Da Redação
Essa
montanha-russa sofreu um movimento de queda vertiginoso em 2013, que fez o
Produto Interno Bruto (PIB) do país encolher em cerca de 80%.
Os
venezuelanos passaram então a conviver com uma prolongada hiperinflação. Sua
moeda, o bolívar, passou a valer mais como papel para artesanato que como meio
de pagamento.
O
bolívar que os venezuelanos sempre conheceram - que havia sido desvalorizado
durante o governo do ex-presidente Hugo Chávez (1954-2013) e rebatizado como
bolívar forte - transformou-se em bolívar soberano (em 2018) e bolívar digital
(em 2021). Ao todo, foram cortados 14 zeros pelo caminho.
Apesar
de tudo, começaram a surgir boas notícias sobre a economia venezuelana nos
últimos tempos. O país saiu da hiperinflação em dezembro de 2021 e começou a
aumentar sua produção de petróleo (que havia retornado aos níveis de meados do
século passado). Especialistas e instituições internacionais chegaram a prever
crescimento do PIB em 2022, em diferentes percentuais.
Mas
uma mudança fundamental foi um dos fatores por trás dessas melhorias: a
dolarização informal da economia.
Desde
que Chávez estabeleceu o sistema de controle cambial em 2003, o uso de moeda
estrangeira na Venezuela foi reprimido pelo governo e chegou a ser considerado
crime.
Mas,
forçado pelas circunstâncias, o governo do presidente Nicolás Maduro revogou em
2018 a Lei de Ilícitos Cambiais, para permitir o uso do dólar na Venezuela.
A
medida significou uma mudança importante. As empresas, comerciantes e pessoas
com acesso a moeda estrangeira agora podiam começar a trabalhar e planejar suas
operações com base em uma moeda mais estável, o que era praticamente impossível
com o bolívar enfrentando níveis de inflação que, em 2018, atingiram
130.060,2%, segundo os números oficiais do Banco Central da Venezuela (BCV).
Por
isso, nos últimos tempos, a economia venezuelana começou a se recuperar, ainda
que de forma incipiente. Houve pessoas - algumas, irônicas; outras, não - que
resumiram a situação em uma frase exagerada: "a Venezuela se
arrumou".
Até
que, em meio a essa aparente tranquilidade, a montanha-russa da economia
venezuelana surpreendeu novamente ao registrar uma desvalorização abrupta da
moeda, de quase 25%. O dólar oficial era cotado a 6,28 bolívares no dia 23 de
agosto (terça-feira) e passou para 7,83 bolívares por dólar apenas dois dias
depois, na quinta, 25 de agosto.
No
mercado paralelo, a desvalorização foi ainda mais forte. No mesmo período, o
dólar passou de 7,04 para 9,33 bolívares - uma variação de quase 33%.
Esta
enorme oscilação alarmou os venezuelanos. Maduro chegou a publicar no Twitter
uma mensagem convocando seus seguidores a lutar pela estabilidade econômica.
Sem
reservas cambiais
O
analista financeiro Orlando Zamora, que foi chefe da divisão de análise de
risco cambial do Banco Central da Venezuela, acredita que a forte
desvalorização foi causada por vários fatores - entre eles, o esgotamento das
reservas de moeda estrangeira da Venezuela.

**Informações fornecidas**:
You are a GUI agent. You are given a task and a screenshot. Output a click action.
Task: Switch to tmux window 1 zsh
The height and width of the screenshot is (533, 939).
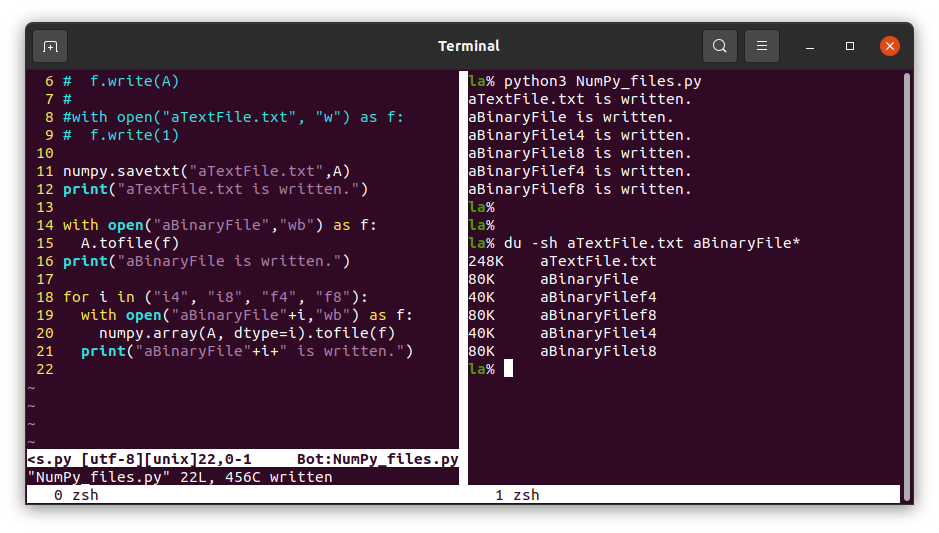point(517,495)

**Instrução escrita**: Prossiga com o texto sobre a economia venezuelana, escrevendo a parte que viria logo depois de sua última frase. Não é preciso consultar a listagem.

**Resultado da tarefa**:
Zamora
afirma que, logo após a desvalorização, o BCV foi flexível e reagiu à lei da
oferta e da procura. Por isso, ele assegura que muitas pessoas acreditaram que
o dólar oficial passaria a ter seu verdadeiro valor de mercado e que o mercado
paralelo deixaria de existir.
Mas
o BCV começou posteriormente a aplicar uma política de ancoragem para tentar
conter a desvalorização do bolívar. Essa tentativa significava que o Banco
Central precisava intervir constantemente no mercado, vendendo dólares das suas
reservas para satisfazer a crescente demanda pela moeda norte-americana. Até
que os seus recursos ficaram reduzidos.
"As
reservas do Banco Central são de mais de US$ 5,1 bilhões, mas cerca de US$ 4,8
bilhões desse montante são em ouro. Por isso, sobram apenas 16% em dinheiro - e
seria preciso ver se todo esse montante é negociável, já que ele certamente
inclui bônus de difícil negociação", explica Zamora.
"O
BCV precisou 'queimar' suas reservas para poder compensar e manter essa política
de fornecimento de divisas ao mercado. Agora, a ancoragem [meta para a taxa de
câmbio] é quase impossível."
"Esta
política não funcionou porque o Banco Central superestimou sua capacidade de
controlar o mercado, mesmo com o grave problema de não ter reservas com
liquidez", afirma ele.
Ajustes
e reivindicações da sociedade
O
professor Leonardo Vera, titular da Faculdade de Economia da Universidade
Central da Venezuela e membro da Academia Nacional de Ciências Econômicas do
país, acredita que a "crise cambial" de agosto é uma reação ao
esgotamento das reservas de moeda estrangeira e ao aumento da quantidade de
bolívares postos em circulação pelas autoridades, em resposta às reivindicações
dos trabalhadores.
Vera
explica que o governo de Maduro vinha aplicando uma espécie de política
anti-inflacionária não declarada, que consistia em três medidas:
O
aumento do depósito compulsório (montante de dinheiro dos poupadores que os
bancos não podem emprestar, que atualmente é de 73%, restringindo o mercado de
crédito);
A
ancoragem do dólar;
O
congelamento do salário mínimo.
Vera
ressalta que a Venezuela vinha aumentando o salário mínimo a cada três meses
devido à inflação, mas os aumentos foram suspensos entre maio de 2021 e março
de 2022.
"O
governo decidiu dar um aumento grande porque havia muita inflação acumulada
desde maio do ano passado", segundo ele. "Ou seja, o sistema foi
rompido."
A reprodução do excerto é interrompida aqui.